Bite Sized Chunks

What This Habit Helps You Do

This habit helps you take action when something feels big, scary or overwhelming. It also helps you keep going over time, instead of starting strong and then fading out.

When actions feel manageable, people are far more likely to start, repeat and stick with them.

Why It Works

  • Our brains are excellent at avoiding things that feel too big, too hard or too time-consuming.
  • Breaking an action into bite sized chunks lowers the mental barrier to starting. It reduces fear, friction and procrastination.
  • Small actions build momentum. Momentum builds confidence. Confidence makes the next action easier.
  • Progress does not come from heroic effort. It comes from repeatable effort.

What to do

Start with the action you think you “should” be doing, then keep shrinking it until you reach something you can do consistently.

Use the prompts below to guide you.

Make the action smaller

Ask: “What is the smallest version of this that still counts?”
Example: Instead of “exercise for an hour”, start with “put trainers on” or “walk for five minutes”.

Make the action easier

Ask: “What could I remove to lower the effort?”
Example: Home workouts instead of travelling to the gym. Pre-chopped veg instead of whole vegetables.

Make the action simpler or less complex

Ask: “What decisions can I eliminate?”
Example: Doing the same breakfast every day rather than planning something new each morning.

Make the action shorter or quicker

Ask: “How little time could this take and still move me forward?”
Example: Planning meals for just the next two days, not the entire week.

Keep breaking it down until you reach an action that feels almost too easy. That is usually the right starting point.

## [Information]
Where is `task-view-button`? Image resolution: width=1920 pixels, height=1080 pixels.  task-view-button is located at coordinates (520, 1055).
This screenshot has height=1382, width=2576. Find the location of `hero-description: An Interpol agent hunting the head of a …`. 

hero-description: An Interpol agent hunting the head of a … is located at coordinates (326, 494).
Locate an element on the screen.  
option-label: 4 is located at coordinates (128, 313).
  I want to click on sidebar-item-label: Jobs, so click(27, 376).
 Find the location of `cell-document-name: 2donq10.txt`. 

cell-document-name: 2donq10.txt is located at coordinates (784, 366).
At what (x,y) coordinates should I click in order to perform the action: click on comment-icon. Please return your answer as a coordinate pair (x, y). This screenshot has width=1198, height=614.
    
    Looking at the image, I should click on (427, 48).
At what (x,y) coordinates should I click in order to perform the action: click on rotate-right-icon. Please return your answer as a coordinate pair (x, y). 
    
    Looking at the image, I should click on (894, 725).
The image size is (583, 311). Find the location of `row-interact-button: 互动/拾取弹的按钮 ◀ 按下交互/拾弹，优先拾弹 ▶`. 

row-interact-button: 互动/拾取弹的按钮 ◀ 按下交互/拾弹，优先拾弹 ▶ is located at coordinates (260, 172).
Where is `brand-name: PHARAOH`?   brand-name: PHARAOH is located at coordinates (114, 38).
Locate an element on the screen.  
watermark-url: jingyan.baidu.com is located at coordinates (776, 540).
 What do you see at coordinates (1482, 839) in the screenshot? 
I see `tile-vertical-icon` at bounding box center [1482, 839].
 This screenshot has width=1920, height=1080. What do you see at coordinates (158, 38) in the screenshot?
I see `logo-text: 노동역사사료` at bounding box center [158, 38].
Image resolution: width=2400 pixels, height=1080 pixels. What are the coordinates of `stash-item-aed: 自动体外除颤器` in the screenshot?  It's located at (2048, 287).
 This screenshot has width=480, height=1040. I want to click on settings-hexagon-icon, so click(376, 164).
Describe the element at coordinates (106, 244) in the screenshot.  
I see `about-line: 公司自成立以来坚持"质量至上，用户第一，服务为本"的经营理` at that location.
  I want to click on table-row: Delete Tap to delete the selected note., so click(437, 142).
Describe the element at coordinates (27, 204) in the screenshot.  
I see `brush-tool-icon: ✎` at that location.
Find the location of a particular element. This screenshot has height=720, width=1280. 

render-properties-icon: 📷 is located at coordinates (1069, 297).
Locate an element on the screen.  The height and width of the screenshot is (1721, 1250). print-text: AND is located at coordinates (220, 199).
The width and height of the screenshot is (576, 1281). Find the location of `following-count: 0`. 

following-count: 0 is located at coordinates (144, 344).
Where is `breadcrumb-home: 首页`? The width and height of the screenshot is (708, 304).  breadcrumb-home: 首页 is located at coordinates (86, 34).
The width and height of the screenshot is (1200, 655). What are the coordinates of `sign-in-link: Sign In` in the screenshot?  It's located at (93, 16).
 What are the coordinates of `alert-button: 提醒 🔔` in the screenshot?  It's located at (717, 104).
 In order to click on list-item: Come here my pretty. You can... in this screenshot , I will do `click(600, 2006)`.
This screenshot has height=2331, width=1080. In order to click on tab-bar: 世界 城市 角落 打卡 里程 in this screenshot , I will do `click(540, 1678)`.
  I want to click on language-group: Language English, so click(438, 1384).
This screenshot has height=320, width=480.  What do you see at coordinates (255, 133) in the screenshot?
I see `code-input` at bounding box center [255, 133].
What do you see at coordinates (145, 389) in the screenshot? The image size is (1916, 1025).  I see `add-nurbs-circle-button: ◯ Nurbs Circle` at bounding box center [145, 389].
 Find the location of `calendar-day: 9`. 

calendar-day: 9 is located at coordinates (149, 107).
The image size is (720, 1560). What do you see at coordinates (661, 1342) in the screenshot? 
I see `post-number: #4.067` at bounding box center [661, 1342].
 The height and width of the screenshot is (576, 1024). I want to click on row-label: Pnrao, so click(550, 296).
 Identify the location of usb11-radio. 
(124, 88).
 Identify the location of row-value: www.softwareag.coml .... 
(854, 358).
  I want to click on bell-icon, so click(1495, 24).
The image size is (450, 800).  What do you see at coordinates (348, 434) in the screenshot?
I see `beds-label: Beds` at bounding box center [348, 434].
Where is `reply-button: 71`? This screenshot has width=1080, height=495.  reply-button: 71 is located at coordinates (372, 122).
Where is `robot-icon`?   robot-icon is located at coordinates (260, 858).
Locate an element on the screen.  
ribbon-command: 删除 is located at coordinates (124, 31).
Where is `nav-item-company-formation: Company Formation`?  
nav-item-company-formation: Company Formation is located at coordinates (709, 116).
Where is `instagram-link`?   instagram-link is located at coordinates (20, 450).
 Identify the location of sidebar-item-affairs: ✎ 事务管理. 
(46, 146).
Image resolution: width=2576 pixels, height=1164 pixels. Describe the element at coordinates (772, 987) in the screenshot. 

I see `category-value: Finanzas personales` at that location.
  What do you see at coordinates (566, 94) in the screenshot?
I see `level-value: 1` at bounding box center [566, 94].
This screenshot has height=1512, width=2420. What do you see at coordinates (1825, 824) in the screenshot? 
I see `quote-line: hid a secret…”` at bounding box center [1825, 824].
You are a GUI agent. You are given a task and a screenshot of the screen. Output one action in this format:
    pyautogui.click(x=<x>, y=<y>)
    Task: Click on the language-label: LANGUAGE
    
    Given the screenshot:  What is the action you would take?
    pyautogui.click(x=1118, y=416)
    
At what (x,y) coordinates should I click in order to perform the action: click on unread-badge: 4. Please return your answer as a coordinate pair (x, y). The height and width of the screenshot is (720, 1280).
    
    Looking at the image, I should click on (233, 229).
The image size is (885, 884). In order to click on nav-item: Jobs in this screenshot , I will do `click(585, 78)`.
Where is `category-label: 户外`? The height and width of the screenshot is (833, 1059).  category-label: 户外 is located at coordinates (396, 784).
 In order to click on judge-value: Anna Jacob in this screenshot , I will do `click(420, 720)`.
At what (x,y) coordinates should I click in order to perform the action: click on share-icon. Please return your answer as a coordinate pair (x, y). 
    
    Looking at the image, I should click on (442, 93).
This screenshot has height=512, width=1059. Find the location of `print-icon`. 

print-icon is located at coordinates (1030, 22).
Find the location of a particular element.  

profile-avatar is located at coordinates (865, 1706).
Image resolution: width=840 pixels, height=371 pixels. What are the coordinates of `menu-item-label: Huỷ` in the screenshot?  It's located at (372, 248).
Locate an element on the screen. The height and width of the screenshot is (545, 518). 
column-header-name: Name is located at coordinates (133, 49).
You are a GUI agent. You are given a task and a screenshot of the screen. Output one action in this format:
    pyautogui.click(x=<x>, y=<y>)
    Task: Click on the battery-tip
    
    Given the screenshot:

## [Complete the following]
A) Render this sentence from the Bite Sized Chunks passage in Spanish: "When actions feel manageable, people are far more likely to start, repeat and stick with them."
B) Carry on the Bite Sized Chunks passage past its final sentence.
The rows have no connection to the Bite Sized Chunks passage.

## [Responses]
A) Cuando las acciones parecen manejables, las personas tienen muchas más probabilidades de empezarlas, repetirlas y mantenerlas.

B)
Bite Sized Chunks

Common Mistakes to Avoid

Starting with the ‘ideal’ version
If you only allow the perfect version of an action to count, you make consistency impossible.

Confusing small with pointless
Small actions feel insignificant in the moment, but they are powerful when repeated.

Jumping ahead too quickly
Let consistency earn progression. Do not upgrade the habit just because it feels easy once or twice.

What You’ll Need

  • A pen and paper, or notes app
  • Willingness to challenge the idea that “it’s not enough”
  • Patience with yourself

That’s it.

How to Know It’s Working

  • You start more quickly instead of procrastinating
  • You miss fewer days
  • You feel calmer and more capable around the habit
  • You naturally want to do a little more over time

Consistency is the signal. Not intensity.

Your Next Check-In

Ask yourself:

  • What action am I currently avoiding or struggling with?
  • How can I break it down one more step?
  • Is this small enough that I could do it even on a bad day?

If the answer is yes, you have found your bite sized chunk.